Text and item location entries:
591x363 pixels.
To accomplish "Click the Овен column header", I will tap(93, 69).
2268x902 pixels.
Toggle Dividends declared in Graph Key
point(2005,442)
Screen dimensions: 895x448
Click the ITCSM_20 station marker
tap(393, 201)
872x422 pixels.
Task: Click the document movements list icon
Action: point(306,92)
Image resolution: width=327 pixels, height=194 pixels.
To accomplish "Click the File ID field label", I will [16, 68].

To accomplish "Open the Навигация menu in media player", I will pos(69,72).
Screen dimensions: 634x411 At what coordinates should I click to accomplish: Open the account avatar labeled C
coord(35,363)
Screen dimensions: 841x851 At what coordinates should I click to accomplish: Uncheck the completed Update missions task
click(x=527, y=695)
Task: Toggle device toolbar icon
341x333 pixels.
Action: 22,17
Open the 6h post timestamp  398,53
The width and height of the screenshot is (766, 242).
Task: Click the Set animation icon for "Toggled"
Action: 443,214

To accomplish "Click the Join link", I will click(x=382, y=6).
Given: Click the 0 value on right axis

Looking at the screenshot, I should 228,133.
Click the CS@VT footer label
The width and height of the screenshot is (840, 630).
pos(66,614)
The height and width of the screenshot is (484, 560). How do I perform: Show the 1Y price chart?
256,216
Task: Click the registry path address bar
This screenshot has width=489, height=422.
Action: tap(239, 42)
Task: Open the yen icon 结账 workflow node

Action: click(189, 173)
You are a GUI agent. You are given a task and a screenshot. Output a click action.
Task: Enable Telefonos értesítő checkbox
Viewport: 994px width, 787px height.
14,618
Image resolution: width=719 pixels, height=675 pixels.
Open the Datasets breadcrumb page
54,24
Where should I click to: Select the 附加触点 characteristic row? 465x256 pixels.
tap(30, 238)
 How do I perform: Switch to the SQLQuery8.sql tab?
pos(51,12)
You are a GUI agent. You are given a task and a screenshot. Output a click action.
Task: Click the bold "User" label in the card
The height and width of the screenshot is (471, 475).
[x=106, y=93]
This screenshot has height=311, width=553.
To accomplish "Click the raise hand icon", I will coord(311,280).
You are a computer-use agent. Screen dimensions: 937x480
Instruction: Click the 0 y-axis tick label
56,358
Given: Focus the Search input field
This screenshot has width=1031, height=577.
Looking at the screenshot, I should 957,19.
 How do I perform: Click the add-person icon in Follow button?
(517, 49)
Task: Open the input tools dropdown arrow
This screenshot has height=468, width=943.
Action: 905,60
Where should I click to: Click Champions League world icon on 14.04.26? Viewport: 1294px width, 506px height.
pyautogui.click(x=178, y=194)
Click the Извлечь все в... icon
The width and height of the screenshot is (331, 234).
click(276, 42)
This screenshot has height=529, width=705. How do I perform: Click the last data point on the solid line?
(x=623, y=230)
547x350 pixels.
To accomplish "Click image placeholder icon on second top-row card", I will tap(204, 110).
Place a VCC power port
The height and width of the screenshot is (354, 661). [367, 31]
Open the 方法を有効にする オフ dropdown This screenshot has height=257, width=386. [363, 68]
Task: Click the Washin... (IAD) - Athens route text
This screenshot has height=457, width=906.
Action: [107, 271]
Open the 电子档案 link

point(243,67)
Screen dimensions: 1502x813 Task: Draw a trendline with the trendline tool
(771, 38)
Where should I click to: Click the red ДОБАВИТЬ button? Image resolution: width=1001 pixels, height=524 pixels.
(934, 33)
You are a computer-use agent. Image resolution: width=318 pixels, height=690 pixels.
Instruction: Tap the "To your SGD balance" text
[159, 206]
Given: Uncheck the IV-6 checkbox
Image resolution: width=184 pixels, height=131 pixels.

_INSTRUCTION_
Could you rewrite the data above with every "Screen dimensions" changed to "Display size" and nothing else altered?

_RESPONSE TO THE EXERCISE_
591x363 pixels.
To accomplish "Click the Овен column header", I will tap(93, 69).
2268x902 pixels.
Toggle Dividends declared in Graph Key
point(2005,442)
Display size: 895x448
Click the ITCSM_20 station marker
tap(393, 201)
872x422 pixels.
Task: Click the document movements list icon
Action: point(306,92)
Image resolution: width=327 pixels, height=194 pixels.
To accomplish "Click the File ID field label", I will [16, 68].

To accomplish "Open the Навигация menu in media player", I will pos(69,72).
Display size: 634x411 At what coordinates should I click to accomplish: Open the account avatar labeled C
coord(35,363)
Display size: 841x851 At what coordinates should I click to accomplish: Uncheck the completed Update missions task
click(x=527, y=695)
Task: Toggle device toolbar icon
341x333 pixels.
Action: 22,17
Open the 6h post timestamp  398,53
The width and height of the screenshot is (766, 242).
Task: Click the Set animation icon for "Toggled"
Action: 443,214

To accomplish "Click the Join link", I will click(x=382, y=6).
Given: Click the 0 value on right axis

Looking at the screenshot, I should 228,133.
Click the CS@VT footer label
The width and height of the screenshot is (840, 630).
pos(66,614)
The height and width of the screenshot is (484, 560). How do I perform: Show the 1Y price chart?
256,216
Task: Click the registry path address bar
This screenshot has width=489, height=422.
Action: tap(239, 42)
Task: Open the yen icon 结账 workflow node

Action: click(189, 173)
You are a GUI agent. You are given a task and a screenshot. Output a click action.
Task: Enable Telefonos értesítő checkbox
Viewport: 994px width, 787px height.
14,618
Image resolution: width=719 pixels, height=675 pixels.
Open the Datasets breadcrumb page
54,24
Where should I click to: Select the 附加触点 characteristic row? 465x256 pixels.
tap(30, 238)
 How do I perform: Switch to the SQLQuery8.sql tab?
pos(51,12)
You are a GUI agent. You are given a task and a screenshot. Output a click action.
Task: Click the bold "User" label in the card
The height and width of the screenshot is (471, 475).
[x=106, y=93]
This screenshot has height=311, width=553.
To accomplish "Click the raise hand icon", I will coord(311,280).
You are a computer-use agent. Display size: 937x480
Instruction: Click the 0 y-axis tick label
56,358
Given: Focus the Search input field
This screenshot has width=1031, height=577.
Looking at the screenshot, I should 957,19.
 How do I perform: Click the add-person icon in Follow button?
(517, 49)
Task: Open the input tools dropdown arrow
This screenshot has height=468, width=943.
Action: 905,60
Where should I click to: Click Champions League world icon on 14.04.26? Viewport: 1294px width, 506px height.
pyautogui.click(x=178, y=194)
Click the Извлечь все в... icon
The width and height of the screenshot is (331, 234).
click(276, 42)
This screenshot has height=529, width=705. How do I perform: Click the last data point on the solid line?
(x=623, y=230)
547x350 pixels.
To accomplish "Click image placeholder icon on second top-row card", I will tap(204, 110).
Place a VCC power port
The height and width of the screenshot is (354, 661). [367, 31]
Open the 方法を有効にする オフ dropdown This screenshot has height=257, width=386. [363, 68]
Task: Click the Washin... (IAD) - Athens route text
This screenshot has height=457, width=906.
Action: [107, 271]
Open the 电子档案 link

point(243,67)
Display size: 1502x813 Task: Draw a trendline with the trendline tool
(771, 38)
Where should I click to: Click the red ДОБАВИТЬ button? Image resolution: width=1001 pixels, height=524 pixels.
(934, 33)
You are a computer-use agent. Image resolution: width=318 pixels, height=690 pixels.
Instruction: Tap the "To your SGD balance" text
[159, 206]
Given: Uncheck the IV-6 checkbox
Image resolution: width=184 pixels, height=131 pixels.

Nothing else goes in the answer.